Every line of the records that holds the word "computer" should be copied.

════

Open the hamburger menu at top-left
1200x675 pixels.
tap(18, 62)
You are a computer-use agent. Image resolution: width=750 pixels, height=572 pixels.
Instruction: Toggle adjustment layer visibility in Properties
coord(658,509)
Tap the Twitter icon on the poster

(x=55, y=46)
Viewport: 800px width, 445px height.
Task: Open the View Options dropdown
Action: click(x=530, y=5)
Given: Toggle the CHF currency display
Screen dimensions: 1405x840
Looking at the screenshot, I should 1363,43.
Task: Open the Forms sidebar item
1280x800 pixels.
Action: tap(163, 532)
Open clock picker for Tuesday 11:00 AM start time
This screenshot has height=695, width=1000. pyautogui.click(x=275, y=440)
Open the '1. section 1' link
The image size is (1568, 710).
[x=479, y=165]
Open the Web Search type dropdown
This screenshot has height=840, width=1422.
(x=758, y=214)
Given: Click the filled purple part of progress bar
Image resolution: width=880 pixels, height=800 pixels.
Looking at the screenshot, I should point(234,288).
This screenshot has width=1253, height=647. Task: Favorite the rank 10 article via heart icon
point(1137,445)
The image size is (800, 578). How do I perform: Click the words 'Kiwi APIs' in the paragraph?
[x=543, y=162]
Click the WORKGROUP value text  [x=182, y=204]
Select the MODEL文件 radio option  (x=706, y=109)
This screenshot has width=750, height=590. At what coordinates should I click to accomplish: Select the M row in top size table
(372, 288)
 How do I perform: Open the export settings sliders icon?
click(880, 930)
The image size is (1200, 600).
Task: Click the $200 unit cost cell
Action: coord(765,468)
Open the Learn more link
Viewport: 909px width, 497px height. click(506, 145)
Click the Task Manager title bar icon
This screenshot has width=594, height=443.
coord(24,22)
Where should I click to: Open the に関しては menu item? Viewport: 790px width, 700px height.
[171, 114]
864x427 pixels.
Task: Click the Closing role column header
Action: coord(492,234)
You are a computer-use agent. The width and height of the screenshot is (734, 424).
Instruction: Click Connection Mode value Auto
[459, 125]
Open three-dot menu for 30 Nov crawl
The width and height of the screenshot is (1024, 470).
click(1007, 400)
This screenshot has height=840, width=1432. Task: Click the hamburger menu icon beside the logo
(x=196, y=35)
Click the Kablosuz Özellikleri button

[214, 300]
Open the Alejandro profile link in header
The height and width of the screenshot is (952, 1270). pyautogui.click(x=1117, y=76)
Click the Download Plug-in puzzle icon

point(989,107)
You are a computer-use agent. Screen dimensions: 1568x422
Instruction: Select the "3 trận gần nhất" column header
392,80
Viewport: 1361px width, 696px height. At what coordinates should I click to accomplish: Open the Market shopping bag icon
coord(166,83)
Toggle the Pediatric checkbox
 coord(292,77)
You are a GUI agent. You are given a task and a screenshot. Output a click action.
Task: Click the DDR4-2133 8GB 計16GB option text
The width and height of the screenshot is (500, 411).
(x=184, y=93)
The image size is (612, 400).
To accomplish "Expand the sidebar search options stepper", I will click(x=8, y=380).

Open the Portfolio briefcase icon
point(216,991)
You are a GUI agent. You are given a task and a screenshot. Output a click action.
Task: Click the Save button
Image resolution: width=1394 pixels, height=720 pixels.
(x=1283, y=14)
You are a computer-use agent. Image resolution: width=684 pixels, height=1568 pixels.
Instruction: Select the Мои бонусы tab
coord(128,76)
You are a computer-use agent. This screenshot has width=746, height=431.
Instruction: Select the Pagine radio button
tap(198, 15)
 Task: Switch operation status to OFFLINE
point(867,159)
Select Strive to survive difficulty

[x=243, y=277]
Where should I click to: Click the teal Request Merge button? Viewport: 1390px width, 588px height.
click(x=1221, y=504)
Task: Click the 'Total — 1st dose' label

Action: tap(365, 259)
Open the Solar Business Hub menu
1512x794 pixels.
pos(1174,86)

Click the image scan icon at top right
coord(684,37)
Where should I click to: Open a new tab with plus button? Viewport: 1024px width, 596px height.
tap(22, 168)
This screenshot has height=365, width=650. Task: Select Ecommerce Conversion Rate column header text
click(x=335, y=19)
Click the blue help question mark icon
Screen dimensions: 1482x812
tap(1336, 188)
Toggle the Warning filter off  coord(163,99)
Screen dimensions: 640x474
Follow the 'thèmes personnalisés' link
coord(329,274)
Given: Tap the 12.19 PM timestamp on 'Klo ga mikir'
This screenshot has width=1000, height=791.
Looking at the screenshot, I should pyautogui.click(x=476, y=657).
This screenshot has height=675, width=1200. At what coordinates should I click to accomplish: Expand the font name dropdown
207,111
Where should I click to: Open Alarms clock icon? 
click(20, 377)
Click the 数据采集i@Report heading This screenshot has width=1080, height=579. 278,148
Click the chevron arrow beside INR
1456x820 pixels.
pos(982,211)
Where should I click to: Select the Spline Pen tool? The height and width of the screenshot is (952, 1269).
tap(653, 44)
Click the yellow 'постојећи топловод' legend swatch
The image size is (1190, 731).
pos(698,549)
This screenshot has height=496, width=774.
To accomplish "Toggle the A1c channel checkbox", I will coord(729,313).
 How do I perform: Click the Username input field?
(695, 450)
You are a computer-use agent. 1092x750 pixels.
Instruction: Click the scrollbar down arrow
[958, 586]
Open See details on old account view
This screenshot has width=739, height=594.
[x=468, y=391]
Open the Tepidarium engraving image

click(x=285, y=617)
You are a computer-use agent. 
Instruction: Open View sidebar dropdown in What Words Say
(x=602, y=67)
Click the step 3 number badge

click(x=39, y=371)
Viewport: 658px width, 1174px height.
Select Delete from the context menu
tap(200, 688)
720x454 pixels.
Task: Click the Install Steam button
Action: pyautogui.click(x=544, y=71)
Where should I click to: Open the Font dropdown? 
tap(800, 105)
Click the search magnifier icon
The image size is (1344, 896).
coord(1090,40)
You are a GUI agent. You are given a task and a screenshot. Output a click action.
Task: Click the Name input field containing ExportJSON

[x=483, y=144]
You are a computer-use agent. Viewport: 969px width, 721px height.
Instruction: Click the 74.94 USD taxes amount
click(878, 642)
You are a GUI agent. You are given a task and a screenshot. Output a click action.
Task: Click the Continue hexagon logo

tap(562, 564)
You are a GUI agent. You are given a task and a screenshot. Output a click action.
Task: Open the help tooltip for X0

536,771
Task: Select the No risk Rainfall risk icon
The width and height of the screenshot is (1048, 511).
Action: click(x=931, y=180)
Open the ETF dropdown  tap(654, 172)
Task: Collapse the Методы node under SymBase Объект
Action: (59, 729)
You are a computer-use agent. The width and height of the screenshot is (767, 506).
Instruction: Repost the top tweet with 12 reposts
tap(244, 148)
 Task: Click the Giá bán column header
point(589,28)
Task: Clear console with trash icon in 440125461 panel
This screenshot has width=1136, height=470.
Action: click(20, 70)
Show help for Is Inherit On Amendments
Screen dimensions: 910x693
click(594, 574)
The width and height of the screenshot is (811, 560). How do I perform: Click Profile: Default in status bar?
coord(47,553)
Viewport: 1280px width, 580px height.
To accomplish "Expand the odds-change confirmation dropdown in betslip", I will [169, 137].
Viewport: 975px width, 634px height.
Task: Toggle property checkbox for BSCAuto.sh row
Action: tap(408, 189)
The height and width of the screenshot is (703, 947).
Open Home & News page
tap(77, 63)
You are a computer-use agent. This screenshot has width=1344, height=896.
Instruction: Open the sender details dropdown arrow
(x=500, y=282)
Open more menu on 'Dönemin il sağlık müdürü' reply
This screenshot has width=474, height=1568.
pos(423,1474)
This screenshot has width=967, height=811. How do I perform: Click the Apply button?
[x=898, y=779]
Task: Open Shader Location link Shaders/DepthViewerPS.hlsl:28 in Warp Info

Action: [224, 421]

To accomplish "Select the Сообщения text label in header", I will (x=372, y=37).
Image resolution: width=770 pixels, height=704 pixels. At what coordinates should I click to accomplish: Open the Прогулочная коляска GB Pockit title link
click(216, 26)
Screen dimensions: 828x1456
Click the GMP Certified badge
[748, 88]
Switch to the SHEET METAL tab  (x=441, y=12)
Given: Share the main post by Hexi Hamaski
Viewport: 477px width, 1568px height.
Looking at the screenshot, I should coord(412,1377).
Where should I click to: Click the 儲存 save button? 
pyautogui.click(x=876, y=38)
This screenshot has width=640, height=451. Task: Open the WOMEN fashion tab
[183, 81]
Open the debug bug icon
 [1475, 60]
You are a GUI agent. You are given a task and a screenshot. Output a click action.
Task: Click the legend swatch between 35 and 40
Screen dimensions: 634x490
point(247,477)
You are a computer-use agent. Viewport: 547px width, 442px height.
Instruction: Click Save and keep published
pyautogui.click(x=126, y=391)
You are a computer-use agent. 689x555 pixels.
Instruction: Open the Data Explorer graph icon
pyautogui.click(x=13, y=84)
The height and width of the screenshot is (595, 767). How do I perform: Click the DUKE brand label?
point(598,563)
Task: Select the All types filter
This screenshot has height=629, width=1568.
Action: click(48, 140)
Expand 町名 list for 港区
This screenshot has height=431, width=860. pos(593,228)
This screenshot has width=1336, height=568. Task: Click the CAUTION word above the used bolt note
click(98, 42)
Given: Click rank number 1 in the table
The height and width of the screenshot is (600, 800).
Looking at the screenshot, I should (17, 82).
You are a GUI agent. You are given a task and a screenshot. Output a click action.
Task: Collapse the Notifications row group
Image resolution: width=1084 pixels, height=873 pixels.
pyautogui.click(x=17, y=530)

════

### WRITTEN RESPONSE
You are a computer-use agent. Image resolution: width=750 pixels, height=572 pixels.
You are a computer-use agent. The width and height of the screenshot is (734, 424).
You are a computer-use agent. Screen dimensions: 1568x422
You are a computer-use agent. Image resolution: width=684 pixels, height=1568 pixels.
You are a computer-use agent. This screenshot has width=746, height=431.
You are a computer-use agent. 1092x750 pixels.
You are a computer-use agent. 
You are a computer-use agent. Viewport: 969px width, 721px height.
You are a computer-use agent. The width and height of the screenshot is (767, 506).
You are a computer-use agent. This screenshot has width=1344, height=896.
You are a computer-use agent. Viewport: 547px width, 442px height.
You are a computer-use agent. 689x555 pixels.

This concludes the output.